Frightful neighbourhood.
Thomas, Julian
The coast of France--the coast of France, how near! Drawn almost
into frightful neighbourhood.
William Wordsworth, 'Near Dover', September 1802.
Hugo Anderson-Whymark, Duncan Garrow and Fraser Sturt are to be
congratulated on an important find and a robust evaluation of its
significance. As they point out, it was Roger Jacobi who first
introduced the notion that Britain had been culturally isolated from the
continent following the flooding of the English Channel; this was on the
basis of stylistic differences between the microlithic assemblages found
in the two areas in the later Mesolithic. Equally, although
Villeneuve-Saint-Germain communities were established in Normandy early
in the fifth millennium BC, and Chassey/Michelsberg groups in the
Pas-de-Calais perhaps six hundred years later, the material evidence of
their cross-Channel relations with British and Irish hunter-gatherers is
limited. On this basis, the view has developed that indigenous people in
Britain would have been unaware of the developing Neolithic in France
and Belgium. Consequently, they would have had no familiarity with
domesticated plants and animals, polished stone tools, ceramics, large
timber buildings and mortuary monuments until such innovations were
brought to these islands by migrating agriculturalists at the end of the
millennium. If Mesolithic people played any part at all in the Neolithic
transition, it would only have been after the arrival of settlers on
these shores.
These arguments have always been less compelling than they
superficially appear however, for a series of reasons. Firstly, the
morphological contrast between later Mesolithic stone tools in Britain
and those on the continent is not an indication of any lack of contact,
as artefact style does not constitute an index of interaction. Indeed,
neighbouring human groups often adopt contrasting material assemblages
in order to emphasise their differences from each other. Secondly, it is
unwise to assume that a comparative absence of evidence for social
intercourse between two regions can be equated with evidence of absence,
especially if the contact involved is unlikely to generate a material
signature. As Anderson-Whymark, Garrow and Sturt note, any traces of
cross-Channel contact in the sixth and fifth millennia BC are likely to
be ephemeral in the extreme. The seagoing vessels used by Mesolithic and
Neolithic mariners were probably composed of animal hides stretched on
wooden frames, while the exchange of material goods might only have been
a minor motivation for their voyages. In northern latitudes,
hunter-gatherers in coastal areas invariably make use of boats and
maintain extensive networks of maritime contacts. They may sometimes
journey to access resources or exchange goods, but more often for the
non-economic reasons of acquiring information and gossip, maintaining
social ties and exchanging marriage partners (Ames 2002). British
Mesolithic people are known to have colonised the Outer Hebrides, Orkney
and Shetland by sea, and may have introduced deer to Scottish islands by
boat (Grigson & Mellars 1987; Tolan-Smith 2008: 152). It is
therefore barely conceivable that they would not also have navigated the
Channel, the North Sea and the Irish Sea. In any case, the flooding of
the Channel was a gradual process, and the use of boats in the expanding
estuary would initially have been merely a means of maintaining existing
social contacts.
Any positive indication of cross-Channel contact in the Mesolithic
and Early Neolithic is then likely to represent the tip of the iceberg.

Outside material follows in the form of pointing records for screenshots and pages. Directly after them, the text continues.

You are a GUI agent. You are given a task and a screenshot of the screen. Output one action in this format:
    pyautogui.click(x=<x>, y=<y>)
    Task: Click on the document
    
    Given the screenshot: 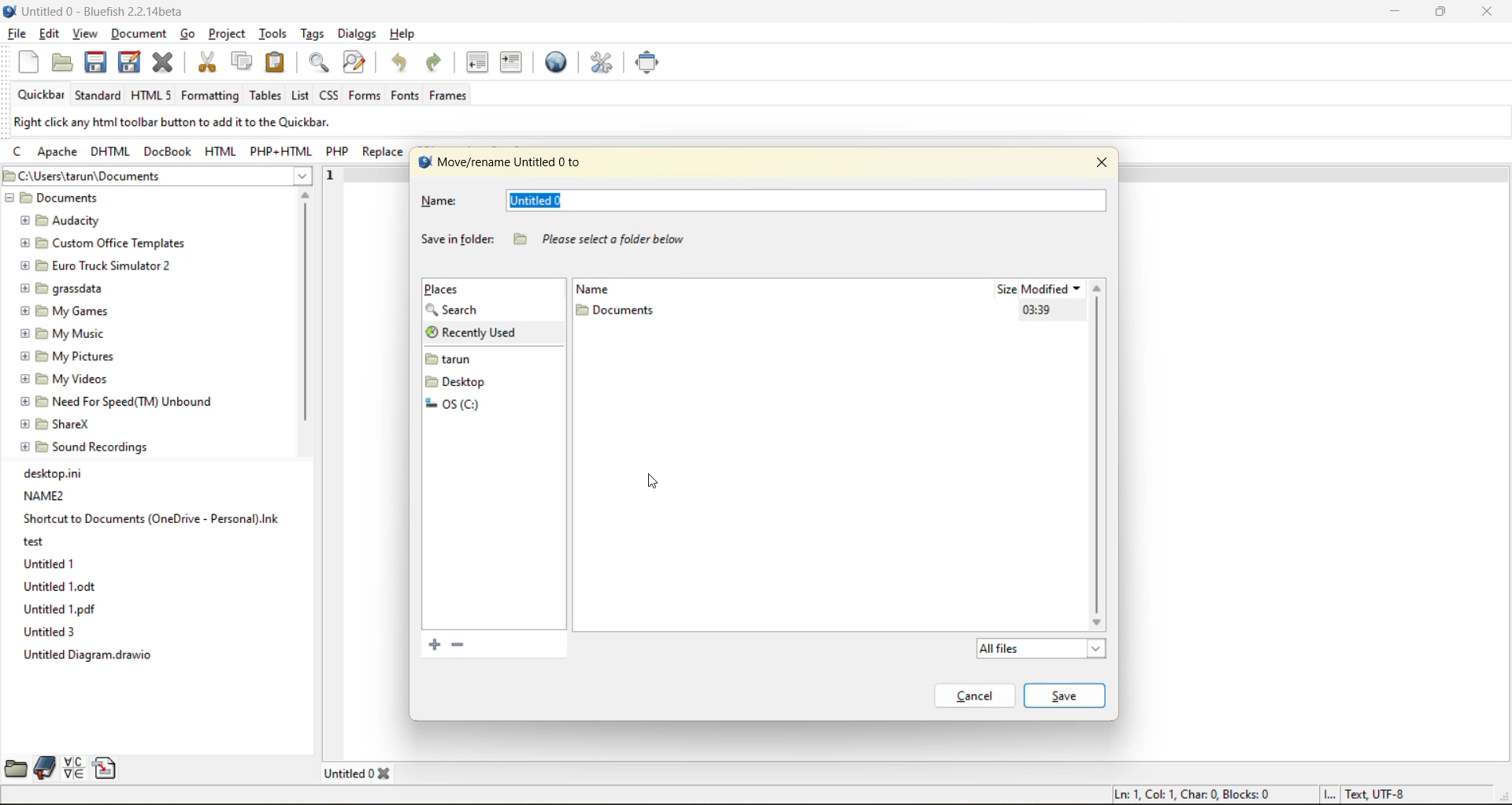 What is the action you would take?
    pyautogui.click(x=137, y=32)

In this connection, the authors mention the bones of domesticated cattle
from Ferriter's Cove, but their own evidence from Old Quay, St
Martin's, brings an important new dimension to the debate. The
group of microliths from the site suggests a connection between the
Isles of Scilly and the Rhine-Meuse-Scheldt area during the fifth
millennium BC. Anderson-Whymark, Garrow and Sturt argue that this
probably took the form of repeated seasonal visiting by maritime
hunter-gatherers, who might have arrived by a series of coastal
'hops' along the south of England. If so, it is likely that
they would have encountered other communities at various stages in this
process, and it is entirely possible that their activities in the
Scillies were a cooperative enterprise conducted alongside people from
less-distant regions, as the diagnostic microliths represent only a
small fraction of the lithic finds from Old Quay. It is particularly
striking that the putative visitors to the site had come from the
opposite end of the Channel, and this raises the possibility that the
waters around Britain were frequented by numerous groups of voyagers
from disparate points of origin during the fifth millennium BC.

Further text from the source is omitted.